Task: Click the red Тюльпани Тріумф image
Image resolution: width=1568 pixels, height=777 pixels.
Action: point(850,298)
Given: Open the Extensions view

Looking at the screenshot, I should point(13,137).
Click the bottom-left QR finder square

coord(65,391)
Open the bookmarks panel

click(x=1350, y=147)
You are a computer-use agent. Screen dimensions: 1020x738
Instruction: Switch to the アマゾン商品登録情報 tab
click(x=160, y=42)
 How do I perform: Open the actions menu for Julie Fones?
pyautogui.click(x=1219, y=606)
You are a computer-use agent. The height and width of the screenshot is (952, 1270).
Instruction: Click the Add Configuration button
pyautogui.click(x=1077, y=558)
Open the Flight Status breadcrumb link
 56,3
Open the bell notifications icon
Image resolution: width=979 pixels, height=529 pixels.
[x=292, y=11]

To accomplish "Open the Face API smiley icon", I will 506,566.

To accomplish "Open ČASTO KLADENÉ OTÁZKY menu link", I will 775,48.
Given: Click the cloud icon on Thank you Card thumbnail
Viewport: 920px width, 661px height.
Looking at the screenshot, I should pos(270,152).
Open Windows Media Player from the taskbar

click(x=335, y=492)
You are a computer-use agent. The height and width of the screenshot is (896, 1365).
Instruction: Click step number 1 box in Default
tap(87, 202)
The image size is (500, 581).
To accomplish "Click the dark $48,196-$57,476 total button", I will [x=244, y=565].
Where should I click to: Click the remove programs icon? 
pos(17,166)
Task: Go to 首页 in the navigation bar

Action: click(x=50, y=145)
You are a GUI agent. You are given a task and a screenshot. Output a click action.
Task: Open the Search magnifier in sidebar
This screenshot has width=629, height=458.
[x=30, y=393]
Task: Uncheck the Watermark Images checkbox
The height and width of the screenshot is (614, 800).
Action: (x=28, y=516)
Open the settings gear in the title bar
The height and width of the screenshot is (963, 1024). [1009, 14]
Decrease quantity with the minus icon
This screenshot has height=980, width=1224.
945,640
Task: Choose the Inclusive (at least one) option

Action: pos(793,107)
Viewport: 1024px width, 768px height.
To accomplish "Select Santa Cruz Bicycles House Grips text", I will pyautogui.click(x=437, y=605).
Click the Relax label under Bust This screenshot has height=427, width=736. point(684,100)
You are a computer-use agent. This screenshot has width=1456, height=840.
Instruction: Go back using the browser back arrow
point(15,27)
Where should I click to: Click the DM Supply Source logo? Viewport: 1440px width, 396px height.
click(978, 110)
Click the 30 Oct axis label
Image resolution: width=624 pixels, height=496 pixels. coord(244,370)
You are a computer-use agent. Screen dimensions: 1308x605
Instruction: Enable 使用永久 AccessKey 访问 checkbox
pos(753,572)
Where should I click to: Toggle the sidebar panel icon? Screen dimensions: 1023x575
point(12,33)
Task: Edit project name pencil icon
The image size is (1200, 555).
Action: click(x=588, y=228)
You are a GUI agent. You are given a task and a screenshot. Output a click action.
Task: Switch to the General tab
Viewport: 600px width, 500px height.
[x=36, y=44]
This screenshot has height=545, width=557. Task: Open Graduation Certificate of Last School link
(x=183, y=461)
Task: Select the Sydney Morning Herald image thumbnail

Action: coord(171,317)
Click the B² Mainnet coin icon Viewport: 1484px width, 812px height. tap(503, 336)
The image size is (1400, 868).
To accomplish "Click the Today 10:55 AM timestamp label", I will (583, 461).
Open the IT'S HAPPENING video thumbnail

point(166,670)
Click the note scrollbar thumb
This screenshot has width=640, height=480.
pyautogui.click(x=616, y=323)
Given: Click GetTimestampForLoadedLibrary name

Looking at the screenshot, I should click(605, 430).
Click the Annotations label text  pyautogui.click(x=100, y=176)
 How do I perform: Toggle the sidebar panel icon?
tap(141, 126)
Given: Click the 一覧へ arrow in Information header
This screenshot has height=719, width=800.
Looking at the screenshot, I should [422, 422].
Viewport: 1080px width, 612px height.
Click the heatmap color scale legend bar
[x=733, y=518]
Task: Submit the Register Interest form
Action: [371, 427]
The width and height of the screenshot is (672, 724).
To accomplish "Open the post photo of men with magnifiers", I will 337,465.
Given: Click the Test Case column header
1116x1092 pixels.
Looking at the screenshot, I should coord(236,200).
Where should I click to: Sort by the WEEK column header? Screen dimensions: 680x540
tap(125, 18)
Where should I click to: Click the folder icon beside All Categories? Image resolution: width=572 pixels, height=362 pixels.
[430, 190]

_ _ _ _ _

Task instructions: Find each line in the records that includes the word "computer". Report the total and nothing more.

Answer box: 5